De nouveaux liens plus respectueux

Le film se termine par une note d’espoir : si la maladie vient de la perte de lien, la solution, c’est d’en recréer. Une simple boîte à suggestions et l’humanité reprend, les gens se détendant.  Une démarche qui peut sembler infime mais qui montre le désir de s’échapper du burn-out. Si certains le font et fuient le service pendant quelques mois, d’autres, telle l’anesthésiste qui a demandé à rencontrer Pascal Chabot après la lecture de son livre, s’en échappent en prenant le taureau par les cornes et en remettant les personnes en contact les unes avec les autres.   Morale de l’histoire ? Le burn-out, maladie du lien, nous touche toutes et tous dans une société où la performance et la productivité sont les seuls credo. Où, à force de réorganisations, de réductions des effectifs et d’augmentation conséquente des rythmes de travail, bon nombre d’entre nous perdent le sens de leur travail se retrouvent isolés, stressés, déshumanisés
et au bord de la rupture.  Mais l’antidote existe : la magie du lien et de la relation, fondements
de note humanité.

Un film produit par AT Doc, Zadig Productions et Louise Productions.
En salles à Bruxelles dès le 3 mai puis en Wallonie (voir les dates sur le site: http://burning-out-film.com).

Les auteurs

Après des études de journalisme à l’Université Libre de Bruxelles et de réalisation à l’Institut des Arts de Diffusion, Jérôme le Maire a réalisé plusieurs courts métrages de fiction avant de partir vivre deux ans et demi avec sa famille dans une palmeraie isolée au sud du Maroc.
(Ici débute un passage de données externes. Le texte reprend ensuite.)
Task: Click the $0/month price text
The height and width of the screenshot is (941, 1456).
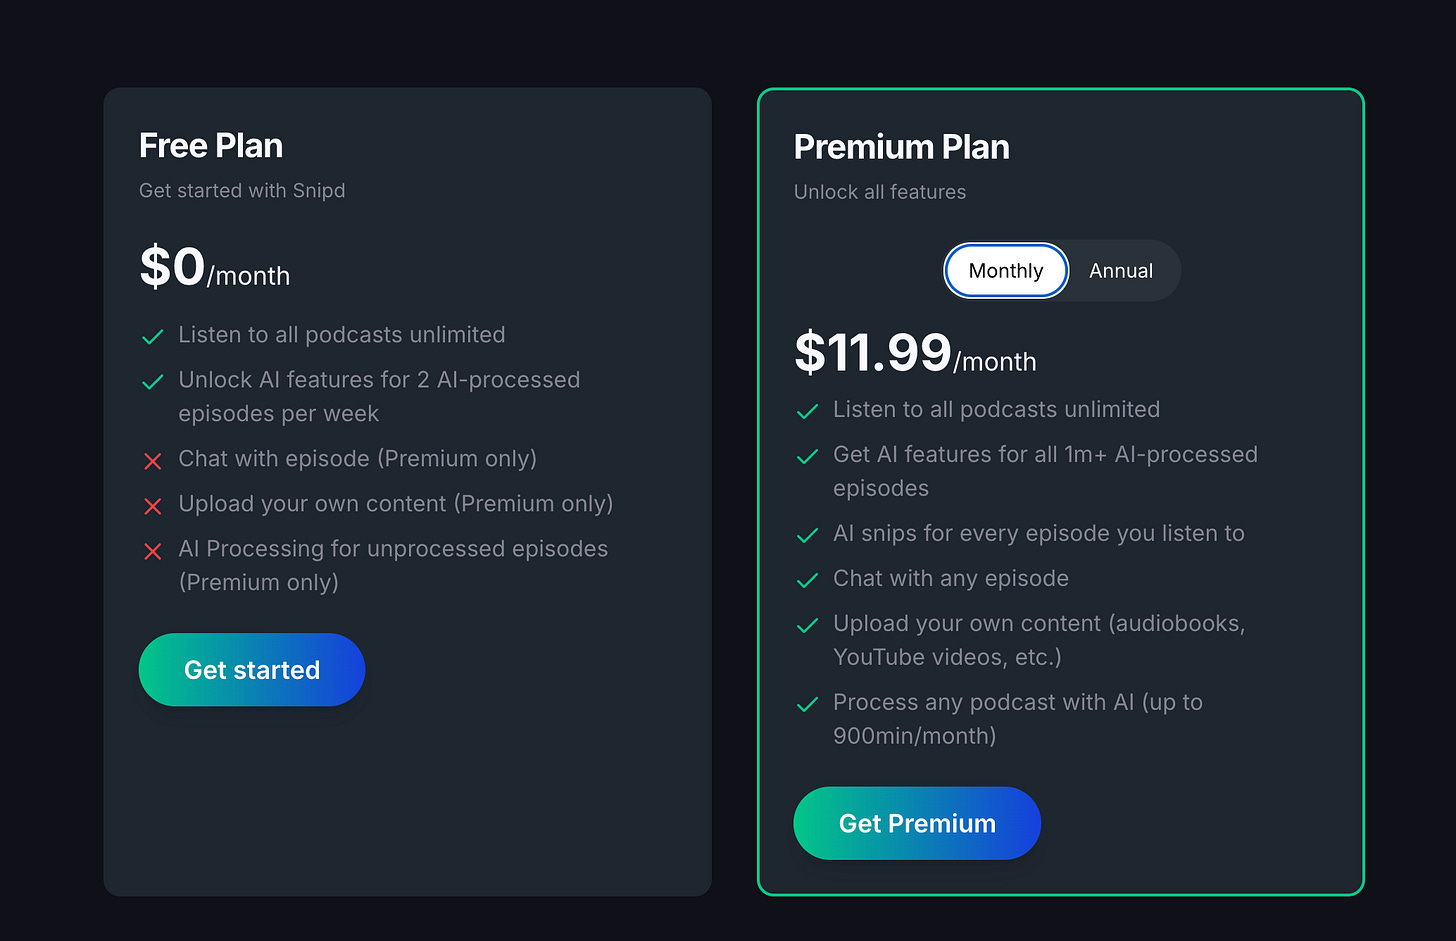Action: click(214, 268)
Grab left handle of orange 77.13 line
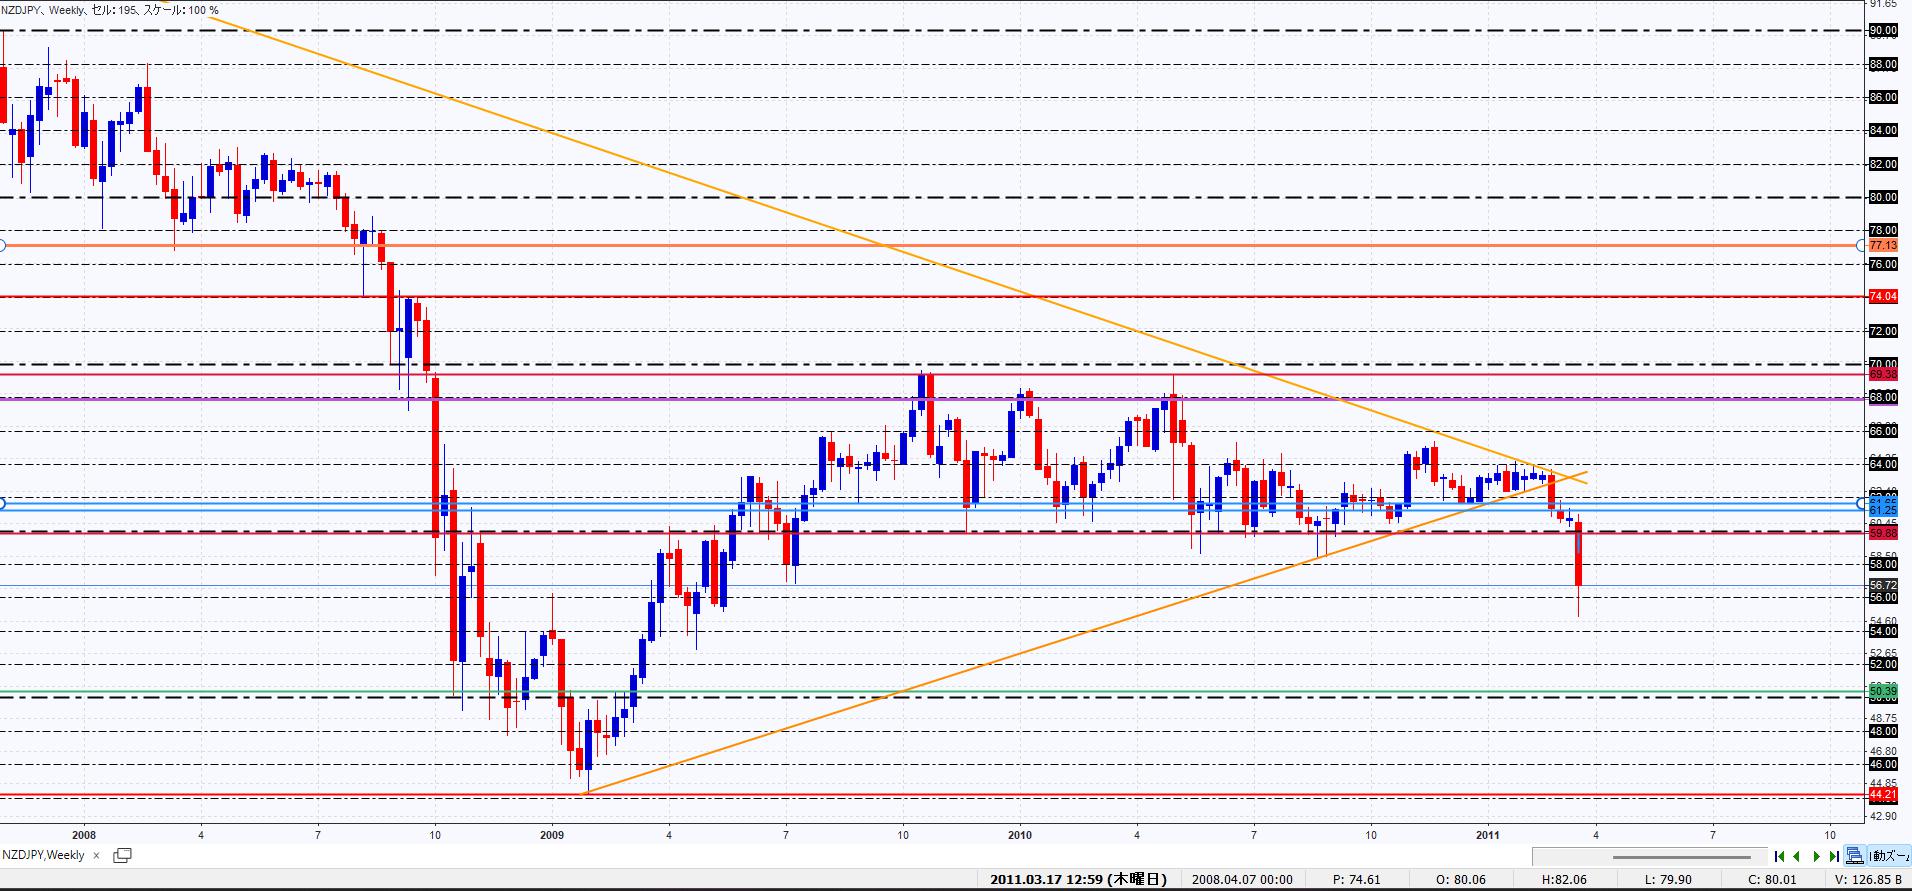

Il en revient en 2006 avec le film documentaire long métrage Où est l’amour dans la palmeraie ? qui sera sélectionné dans un bon nombre de festivals internationaux.  En 2012, Jérôme sort Le thé ou l’électricité, un long métrage documentaire qui a reçu une trentaine de prix dont le Magritte du meilleur documentaire. Suivi en 2013 par le long métrage de fiction Le Grand Tour

Pascal Chabot, co-auteur du film, est philosophe et enseigne à l’Ihecs (Bruxelles). Il a publié aux PUF Après le progrès (2008), Les sept stades de la philosophie (2011), Global burn-out (2013), L’âge des transitions (2015) et ChatBot le robot (2016).